▶ _Stated problem_:
Render every line of the listing below as a Markdown table with two columns, Row and Listing Line. Put a sequential row number in Row and the line itself in Listing Line, and leave out blank lines.

▶ _Data excerpts_:
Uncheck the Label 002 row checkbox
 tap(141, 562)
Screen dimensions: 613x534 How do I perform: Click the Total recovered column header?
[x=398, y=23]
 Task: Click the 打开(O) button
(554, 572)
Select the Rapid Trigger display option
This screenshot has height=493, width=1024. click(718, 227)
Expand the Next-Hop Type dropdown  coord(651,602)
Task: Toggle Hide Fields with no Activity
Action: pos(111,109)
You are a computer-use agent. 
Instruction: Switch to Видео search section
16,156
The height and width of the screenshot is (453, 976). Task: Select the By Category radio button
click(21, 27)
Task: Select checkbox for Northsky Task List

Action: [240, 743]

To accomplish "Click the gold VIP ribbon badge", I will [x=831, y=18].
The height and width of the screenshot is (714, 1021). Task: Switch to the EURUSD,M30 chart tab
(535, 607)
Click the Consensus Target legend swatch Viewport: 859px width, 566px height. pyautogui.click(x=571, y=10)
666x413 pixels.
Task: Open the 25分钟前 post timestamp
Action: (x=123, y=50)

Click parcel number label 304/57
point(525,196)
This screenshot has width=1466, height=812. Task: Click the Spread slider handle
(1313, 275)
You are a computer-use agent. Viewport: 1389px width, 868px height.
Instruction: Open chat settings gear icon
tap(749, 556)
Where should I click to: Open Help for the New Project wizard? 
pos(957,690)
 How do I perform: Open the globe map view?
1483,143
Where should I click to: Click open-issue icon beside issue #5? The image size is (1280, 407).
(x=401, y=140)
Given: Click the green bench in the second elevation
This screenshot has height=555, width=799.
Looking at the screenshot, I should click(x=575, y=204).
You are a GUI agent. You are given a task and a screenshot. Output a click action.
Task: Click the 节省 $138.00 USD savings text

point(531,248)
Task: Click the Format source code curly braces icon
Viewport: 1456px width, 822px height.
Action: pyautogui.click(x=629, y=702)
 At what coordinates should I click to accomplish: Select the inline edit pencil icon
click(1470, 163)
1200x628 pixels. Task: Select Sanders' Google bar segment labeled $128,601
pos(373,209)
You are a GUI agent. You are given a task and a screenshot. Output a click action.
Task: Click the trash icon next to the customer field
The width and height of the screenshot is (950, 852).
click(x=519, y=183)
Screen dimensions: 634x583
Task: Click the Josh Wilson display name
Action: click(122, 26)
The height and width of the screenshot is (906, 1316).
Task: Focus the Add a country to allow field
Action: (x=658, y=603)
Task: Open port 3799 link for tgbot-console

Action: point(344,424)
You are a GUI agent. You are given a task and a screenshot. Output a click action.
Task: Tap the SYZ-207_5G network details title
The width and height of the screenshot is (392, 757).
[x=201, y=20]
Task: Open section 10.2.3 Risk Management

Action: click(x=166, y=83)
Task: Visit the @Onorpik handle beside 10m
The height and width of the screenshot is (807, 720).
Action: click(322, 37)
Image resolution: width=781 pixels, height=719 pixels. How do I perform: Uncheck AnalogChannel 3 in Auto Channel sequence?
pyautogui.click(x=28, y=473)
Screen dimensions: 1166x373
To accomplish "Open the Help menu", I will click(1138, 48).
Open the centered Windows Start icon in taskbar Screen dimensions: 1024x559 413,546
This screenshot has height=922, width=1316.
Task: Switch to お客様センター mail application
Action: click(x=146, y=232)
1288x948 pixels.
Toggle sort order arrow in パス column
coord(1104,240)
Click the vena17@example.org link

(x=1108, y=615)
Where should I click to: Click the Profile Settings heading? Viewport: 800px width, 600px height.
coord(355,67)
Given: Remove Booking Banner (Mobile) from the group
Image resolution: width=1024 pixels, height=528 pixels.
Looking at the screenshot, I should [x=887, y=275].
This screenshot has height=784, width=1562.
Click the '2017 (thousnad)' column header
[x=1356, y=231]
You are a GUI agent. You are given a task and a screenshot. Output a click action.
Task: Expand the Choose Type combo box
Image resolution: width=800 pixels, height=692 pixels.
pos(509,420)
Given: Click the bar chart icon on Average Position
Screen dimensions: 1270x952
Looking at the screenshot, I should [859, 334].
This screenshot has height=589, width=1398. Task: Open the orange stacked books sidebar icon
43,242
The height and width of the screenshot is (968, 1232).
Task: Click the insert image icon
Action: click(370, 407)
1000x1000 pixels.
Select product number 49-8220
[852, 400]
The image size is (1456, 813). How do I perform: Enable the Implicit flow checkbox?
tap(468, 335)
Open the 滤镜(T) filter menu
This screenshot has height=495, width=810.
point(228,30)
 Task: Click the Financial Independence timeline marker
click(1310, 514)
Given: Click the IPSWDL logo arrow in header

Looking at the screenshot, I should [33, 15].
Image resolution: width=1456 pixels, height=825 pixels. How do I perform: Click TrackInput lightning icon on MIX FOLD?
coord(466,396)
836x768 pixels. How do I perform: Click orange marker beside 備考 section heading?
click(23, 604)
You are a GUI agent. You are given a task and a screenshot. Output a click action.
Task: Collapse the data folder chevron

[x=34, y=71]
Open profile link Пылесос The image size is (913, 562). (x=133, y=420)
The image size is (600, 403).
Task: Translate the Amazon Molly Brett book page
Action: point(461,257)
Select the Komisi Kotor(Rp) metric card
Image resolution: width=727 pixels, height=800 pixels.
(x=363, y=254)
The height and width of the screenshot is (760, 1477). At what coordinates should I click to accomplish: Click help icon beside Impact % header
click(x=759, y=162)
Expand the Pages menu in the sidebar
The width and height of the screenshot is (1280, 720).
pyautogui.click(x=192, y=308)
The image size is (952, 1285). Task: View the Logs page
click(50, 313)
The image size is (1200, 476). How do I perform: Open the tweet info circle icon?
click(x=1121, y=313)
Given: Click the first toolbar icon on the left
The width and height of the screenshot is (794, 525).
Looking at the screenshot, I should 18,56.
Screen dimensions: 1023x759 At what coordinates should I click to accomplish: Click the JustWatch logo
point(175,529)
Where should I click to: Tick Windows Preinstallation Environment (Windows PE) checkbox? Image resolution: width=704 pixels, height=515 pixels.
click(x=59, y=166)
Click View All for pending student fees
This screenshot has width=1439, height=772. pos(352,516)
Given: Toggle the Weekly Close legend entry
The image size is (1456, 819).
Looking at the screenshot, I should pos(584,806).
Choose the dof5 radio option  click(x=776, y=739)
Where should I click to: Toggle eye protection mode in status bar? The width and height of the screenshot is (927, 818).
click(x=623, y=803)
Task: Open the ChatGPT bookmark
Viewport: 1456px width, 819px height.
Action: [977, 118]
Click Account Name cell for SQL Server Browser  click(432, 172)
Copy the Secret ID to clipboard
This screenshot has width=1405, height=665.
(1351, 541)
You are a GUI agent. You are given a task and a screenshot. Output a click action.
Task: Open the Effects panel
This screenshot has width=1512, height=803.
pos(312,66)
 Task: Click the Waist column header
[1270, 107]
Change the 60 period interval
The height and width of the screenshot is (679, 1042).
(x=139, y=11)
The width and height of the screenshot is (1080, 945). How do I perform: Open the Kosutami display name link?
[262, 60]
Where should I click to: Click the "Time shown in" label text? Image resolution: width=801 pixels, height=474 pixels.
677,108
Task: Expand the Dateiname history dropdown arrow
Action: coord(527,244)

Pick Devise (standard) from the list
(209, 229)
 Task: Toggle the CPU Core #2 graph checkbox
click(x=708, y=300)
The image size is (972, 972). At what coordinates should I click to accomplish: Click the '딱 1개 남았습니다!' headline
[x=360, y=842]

▶ _Answer below_:
| Row | Listing Line |
|---|---|
| 1 | Uncheck the Label 002 row checkbox |
| 2 |  tap(141, 562) |
| 3 | Screen dimensions: 613x534 How do I perform: Click the Total recovered column header? |
| 4 | [x=398, y=23] |
| 5 |  Task: Click the 打开(O) button |
| 6 | (554, 572) |
| 7 | Select the Rapid Trigger display option |
| 8 | This screenshot has height=493, width=1024. click(718, 227) |
| 9 | Expand the Next-Hop Type dropdown  coord(651,602) |
| 10 | Task: Toggle Hide Fields with no Activity |
| 11 | Action: pos(111,109) |
| 12 | You are a computer-use agent.  |
| 13 | Instruction: Switch to Видео search section |
| 14 | 16,156 |
| 15 | The height and width of the screenshot is (453, 976). Task: Select the By Category radio button |
| 16 | click(21, 27) |
| 17 | Task: Select checkbox for Northsky Task List |
| 18 | Action: [240, 743] |
| 19 | To accomplish "Click the gold VIP ribbon badge", I will [x=831, y=18]. |
| 20 | The height and width of the screenshot is (714, 1021). Task: Switch to the EURUSD,M30 chart tab |
| 21 | (535, 607) |
| 22 | Click the Consensus Target legend swatch Viewport: 859px width, 566px height. pyautogui.click(x=571, y=10) |
| 23 | 666x413 pixels. |
| 24 | Task: Open the 25分钟前 post timestamp |
| 25 | Action: (x=123, y=50) |
| 26 | Click parcel number label 304/57 |
| 27 | point(525,196) |
| 28 | This screenshot has width=1466, height=812. Task: Click the Spread slider handle |
| 29 | (1313, 275) |
| 30 | You are a computer-use agent. Viewport: 1389px width, 868px height. |
| 31 | Instruction: Open chat settings gear icon |
| 32 | tap(749, 556) |
| 33 | Where should I click to: Open Help for the New Project wizard?  |
| 34 | pos(957,690) |
| 35 |  How do I perform: Open the globe map view? |
| 36 | 1483,143 |
| 37 | Where should I click to: Click open-issue icon beside issue #5? The image size is (1280, 407). |
| 38 | (x=401, y=140) |
| 39 | Given: Click the green bench in the second elevation |
| 40 | This screenshot has height=555, width=799. |
| 41 | Looking at the screenshot, I should click(x=575, y=204). |
| 42 | You are a GUI agent. You are given a task and a screenshot. Output a click action. |
| 43 | Task: Click the 节省 $138.00 USD savings text |
| 44 | point(531,248) |
| 45 | Task: Click the Format source code curly braces icon |
| 46 | Viewport: 1456px width, 822px height. |
| 47 | Action: pyautogui.click(x=629, y=702) |
| 48 |  At what coordinates should I click to accomplish: Select the inline edit pencil icon |
| 49 | click(1470, 163) |
| 50 | 1200x628 pixels. Task: Select Sanders' Google bar segment labeled $128,601 |
| 51 | pos(373,209) |
| 52 | You are a GUI agent. You are given a task and a screenshot. Output a click action. |
| 53 | Task: Click the trash icon next to the customer field |
| 54 | The width and height of the screenshot is (950, 852). |
| 55 | click(x=519, y=183) |
| 56 | Screen dimensions: 634x583 |
| 57 | Task: Click the Josh Wilson display name |
| 58 | Action: click(122, 26) |
| 59 | The height and width of the screenshot is (906, 1316). |
| 60 | Task: Focus the Add a country to allow field |
| 61 | Action: (x=658, y=603) |
| 62 | Task: Open port 3799 link for tgbot-console |
| 63 | Action: point(344,424) |
| 64 | You are a GUI agent. You are given a task and a screenshot. Output a click action. |
| 65 | Task: Tap the SYZ-207_5G network details title |
| 66 | The width and height of the screenshot is (392, 757). |
| 67 | [x=201, y=20] |
| 68 | Task: Open section 10.2.3 Risk Management |
| 69 | Action: click(x=166, y=83) |
| 70 | Task: Visit the @Onorpik handle beside 10m |
| 71 | The height and width of the screenshot is (807, 720). |
| 72 | Action: click(322, 37) |
| 73 | Image resolution: width=781 pixels, height=719 pixels. How do I perform: Uncheck AnalogChannel 3 in Auto Channel sequence? |
| 74 | pyautogui.click(x=28, y=473) |
| 75 | Screen dimensions: 1166x373 |
| 76 | To accomplish "Open the Help menu", I will click(1138, 48). |
| 77 | Open the centered Windows Start icon in taskbar Screen dimensions: 1024x559 413,546 |
| 78 | This screenshot has height=922, width=1316. |
| 79 | Task: Switch to お客様センター mail application |
| 80 | Action: click(x=146, y=232) |
| 81 | 1288x948 pixels. |
| 82 | Toggle sort order arrow in パス column |
| 83 | coord(1104,240) |
| 84 | Click the vena17@example.org link |
| 85 | (x=1108, y=615) |
| 86 | Where should I click to: Click the Profile Settings heading? Viewport: 800px width, 600px height. |
| 87 | coord(355,67) |
| 88 | Given: Remove Booking Banner (Mobile) from the group |
| 89 | Image resolution: width=1024 pixels, height=528 pixels. |
| 90 | Looking at the screenshot, I should [x=887, y=275]. |
| 91 | This screenshot has height=784, width=1562. |
| 92 | Click the '2017 (thousnad)' column header |
| 93 | [x=1356, y=231] |
| 94 | You are a GUI agent. You are given a task and a screenshot. Output a click action. |
| 95 | Task: Expand the Choose Type combo box |
| 96 | Image resolution: width=800 pixels, height=692 pixels. |
| 97 | pos(509,420) |
| 98 | Given: Click the bar chart icon on Average Position |
| 99 | Screen dimensions: 1270x952 |
| 100 | Looking at the screenshot, I should [859, 334]. |
| 101 | This screenshot has height=589, width=1398. Task: Open the orange stacked books sidebar icon |
| 102 | 43,242 |
| 103 | The height and width of the screenshot is (968, 1232). |
| 104 | Task: Click the insert image icon |
| 105 | Action: click(370, 407) |
| 106 | 1000x1000 pixels. |
| 107 | Select product number 49-8220 |
| 108 | [852, 400] |
| 109 | The image size is (1456, 813). How do I perform: Enable the Implicit flow checkbox? |
| 110 | tap(468, 335) |
| 111 | Open the 滤镜(T) filter menu |
| 112 | This screenshot has height=495, width=810. |
| 113 | point(228,30) |
| 114 |  Task: Click the Financial Independence timeline marker |
| 115 | click(1310, 514) |
| 116 | Given: Click the IPSWDL logo arrow in header |
| 117 | Looking at the screenshot, I should [33, 15]. |
| 118 | Image resolution: width=1456 pixels, height=825 pixels. How do I perform: Click TrackInput lightning icon on MIX FOLD? |
| 119 | coord(466,396) |
| 120 | 836x768 pixels. How do I perform: Click orange marker beside 備考 section heading? |
| 121 | click(23, 604) |
| 122 | You are a GUI agent. You are given a task and a screenshot. Output a click action. |
| 123 | Task: Collapse the data folder chevron |
| 124 | [x=34, y=71] |
| 125 | Open profile link Пылесос The image size is (913, 562). (x=133, y=420) |
| 126 | The image size is (600, 403). |
| 127 | Task: Translate the Amazon Molly Brett book page |
| 128 | Action: point(461,257) |
| 129 | Select the Komisi Kotor(Rp) metric card |
| 130 | Image resolution: width=727 pixels, height=800 pixels. |
| 131 | (x=363, y=254) |
| 132 | The height and width of the screenshot is (760, 1477). At what coordinates should I click to accomplish: Click help icon beside Impact % header |
| 133 | click(x=759, y=162) |
| 134 | Expand the Pages menu in the sidebar |
| 135 | The width and height of the screenshot is (1280, 720). |
| 136 | pyautogui.click(x=192, y=308) |
| 137 | The image size is (952, 1285). Task: View the Logs page |
| 138 | click(50, 313) |
| 139 | The image size is (1200, 476). How do I perform: Open the tweet info circle icon? |
| 140 | click(x=1121, y=313) |
| 141 | Given: Click the first toolbar icon on the left |
| 142 | The width and height of the screenshot is (794, 525). |
| 143 | Looking at the screenshot, I should 18,56. |
| 144 | Screen dimensions: 1023x759 At what coordinates should I click to accomplish: Click the JustWatch logo |
| 145 | point(175,529) |
| 146 | Where should I click to: Tick Windows Preinstallation Environment (Windows PE) checkbox? Image resolution: width=704 pixels, height=515 pixels. |
| 147 | click(x=59, y=166) |
| 148 | Click View All for pending student fees |
| 149 | This screenshot has width=1439, height=772. pos(352,516) |
| 150 | Given: Toggle the Weekly Close legend entry |
| 151 | The image size is (1456, 819). |
| 152 | Looking at the screenshot, I should pos(584,806). |
| 153 | Choose the dof5 radio option  click(x=776, y=739) |
| 154 | Where should I click to: Toggle eye protection mode in status bar? The width and height of the screenshot is (927, 818). |
| 155 | click(x=623, y=803) |
| 156 | Task: Open the ChatGPT bookmark |
| 157 | Viewport: 1456px width, 819px height. |
| 158 | Action: [977, 118] |
| 159 | Click Account Name cell for SQL Server Browser  click(432, 172) |
| 160 | Copy the Secret ID to clipboard |
| 161 | This screenshot has width=1405, height=665. |
| 162 | (1351, 541) |
| 163 | You are a GUI agent. You are given a task and a screenshot. Output a click action. |
| 164 | Task: Open the Effects panel |
| 165 | This screenshot has width=1512, height=803. |
| 166 | pos(312,66) |
| 167 |  Task: Click the Waist column header |
| 168 | [1270, 107] |
| 169 | Change the 60 period interval |
| 170 | The height and width of the screenshot is (679, 1042). |
| 171 | (x=139, y=11) |
| 172 | The width and height of the screenshot is (1080, 945). How do I perform: Open the Kosutami display name link? |
| 173 | [262, 60] |
| 174 | Where should I click to: Click the "Time shown in" label text? Image resolution: width=801 pixels, height=474 pixels. |
| 175 | 677,108 |
| 176 | Task: Expand the Dateiname history dropdown arrow |
| 177 | Action: coord(527,244) |
| 178 | Pick Devise (standard) from the list |
| 179 | (209, 229) |
| 180 |  Task: Toggle the CPU Core #2 graph checkbox |
| 181 | click(x=708, y=300) |
| 182 | The image size is (972, 972). At what coordinates should I click to accomplish: Click the '딱 1개 남았습니다!' headline |
| 183 | [x=360, y=842] |